Status: Final Type: Feature Created: 2021-12-10 Authors: Michael J. Sullivan <[email protected]> RFC PR: `edgedb/rfcs#0039 <https://github.com/edgedb/rfcs/pull/39>`_
This RFC proposes adding a GROUP
statement to EdgeQL to
perform aggregation.
Aggregation of data by keys is a key operation in analytics-like queries, and EdgeQL currently serves poorly.
Consider trying to, in our "cards" test basebase representing a collectible card game, finding the average cost of a card for each of the different "elements" are card could have. In EdgeQL now, this can be expressed as:
FOR element in (DISTINCT Card.element) UNION ( WITH g := (SELECT Card FILTER .element = element) SELECT { element := element, avg_cost := sum(g.cost) / count(g) } ORDER BY .element )

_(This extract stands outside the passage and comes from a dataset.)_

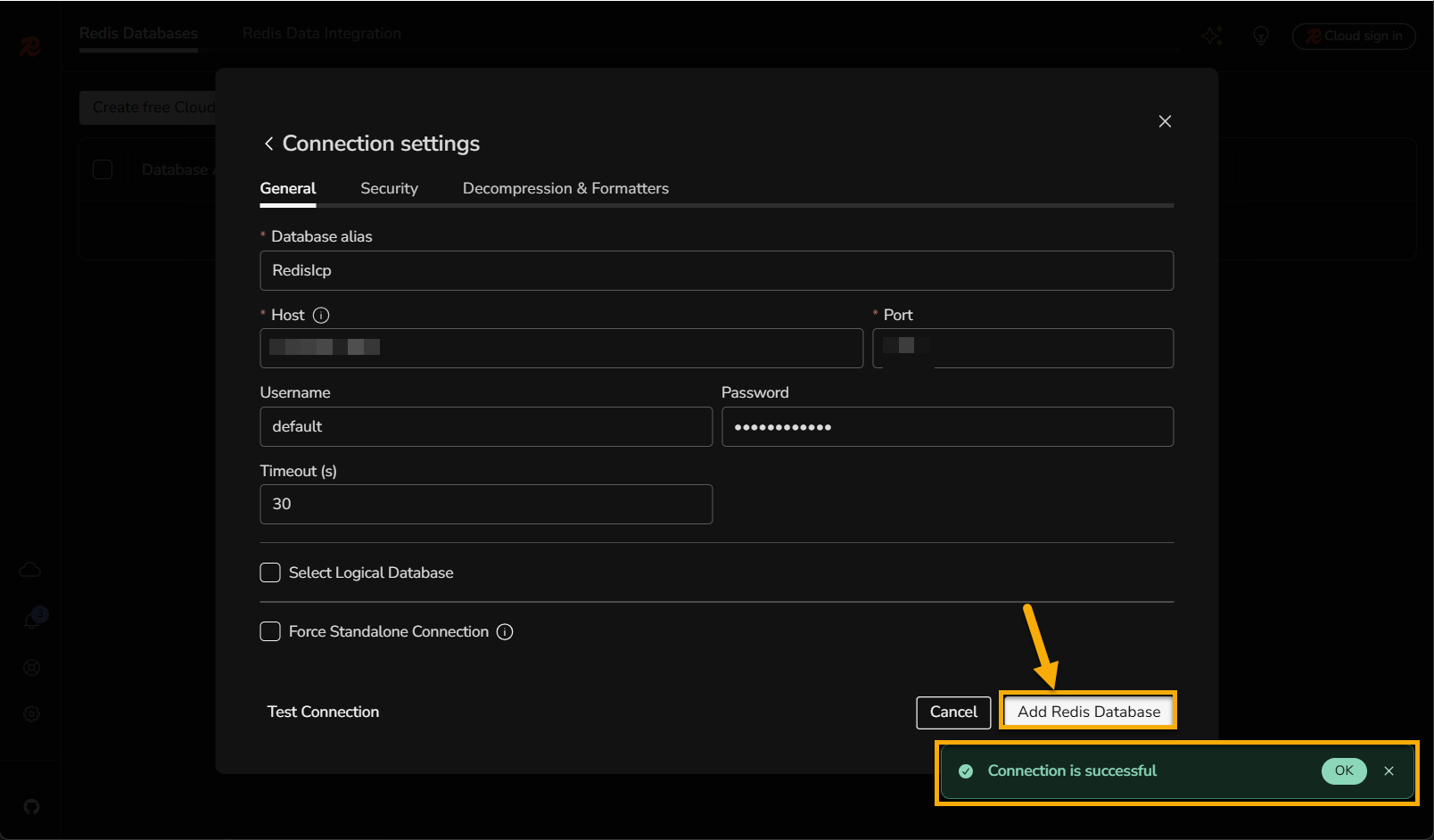Click OK on the success toast
The image size is (1434, 840).
tap(1343, 770)
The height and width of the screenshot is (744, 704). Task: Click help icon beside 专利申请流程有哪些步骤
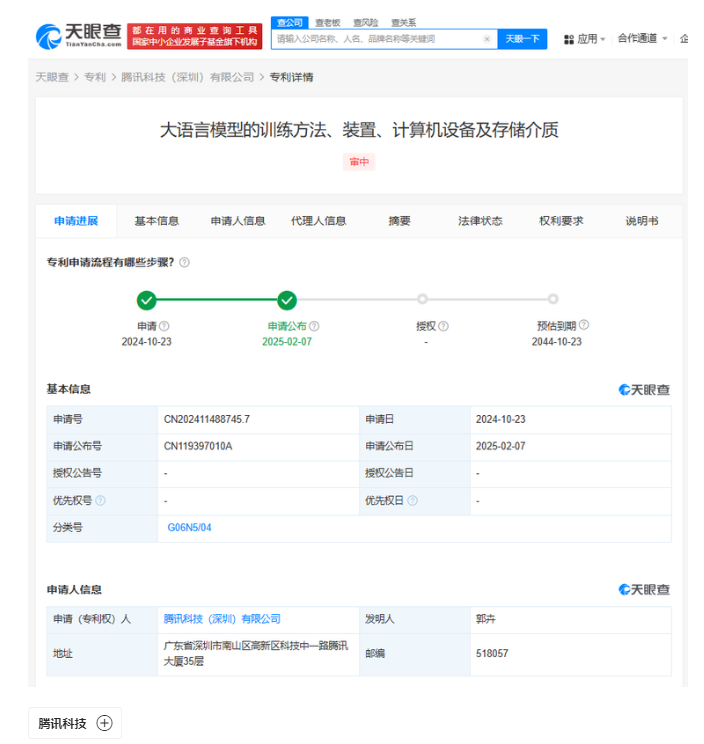(184, 262)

This query, while it gets the job done is fairly complex and distressingly manual. On top of that, it generates a bad query that needs to do a subquery scan for each element!
Implementing a GROUP
statement in EdgeQL will both allow us to
provide much better developer experience when doing aggregating
queries and give us the structure needed to target Postgres's
aggregation features in compilation.
The new GROUP
proposal is an objects-forwards proposal,
which produces a set of free objects containing each produced
group. The encouraged idiom will be to immediately process the results
with a SELECT
statement containing a shape that performs
aggregation, in most cases.
GROUP [<alias> := ] <expr> [USING <alias1> := <expr>, # define parameters to use for <alias2> := <expr>, # grouping ... <aliasN> := <expr>] BY <grouping-ref>, ... # specify which parameters will # be used to partition the set;
where a <grouping-ref>
is one of:
<identifier> .<path-name>
The USING
clause defines a set of aliases. Each alias is available in
later alias definitions and in the BY
clause.
The BY
clause may refer to aliases as well as to immediate partial
paths of the subject expression.
The behavior of GROUP
is to evaluate the subject expression and
then, for each element of the set, evaluate each of the USING
expressions (which much be singletons). Then a grouping key is created
based on the BY
clause, and the objects are aggregated into groups
with matching grouping keys.
The output is reflected in an ad-hoc free object of the following form:
{ key: <another free object containing "alias := value" pointers>, elements: <the set of all the objects with the matching key>, grouping: <set of keys used in grouping>, }
To extend this to support multiple grouping sets, we alter the syntax for the
BY
clause.
To do this, we generalize BY
as such:
BY <grouping-element>, ...
where grouping-element
is one of:
<ref-or-list> {<grouping-element>, ...} ROLLUP(<ref-or-list>, ...) CUBE(<ref-or-list>, ...)
and ref-or-list
is one of:
<grouping-ref> () (<grouping-ref>, ...)
Braces specify a grouping set (and can be thought of as declaring
a set of keys, using set syntax.)
When grouping by a grouping set, we group by each element of the
grouping set.
The grouping
element of the output shape indicates
which grouping set a group is from, by listing all the keys used in
the group, in the order they appeared in the BY
clause.
When there are multiple top-level grouping-elements
, and some are
grouping sets, then the cartesian product of them is taken to determine
the final grouping sets. That is a, {b, c}
is equivalent
to {(a, b), (a, c)}
. The best way to think about this is as analogue
of EdgeQL's normal evaluation rules, which computes cross products
whenever lifting operators over sets.
ROLLUP
and CUBE
are basic syntactic sugar for grouping sets.
ROLLUP
groups by all prefixes of a list of elements, so
ROLLUP (a, b, c)
is equivalent to
{(), (a), (a, b), (a, b, c)}
while CUBE
considers all elements of the power set, so that
CUBE (a, b)
is equivalent to {(), (a), (b), (a, b)}
.
These elements can be lists of aliases, also.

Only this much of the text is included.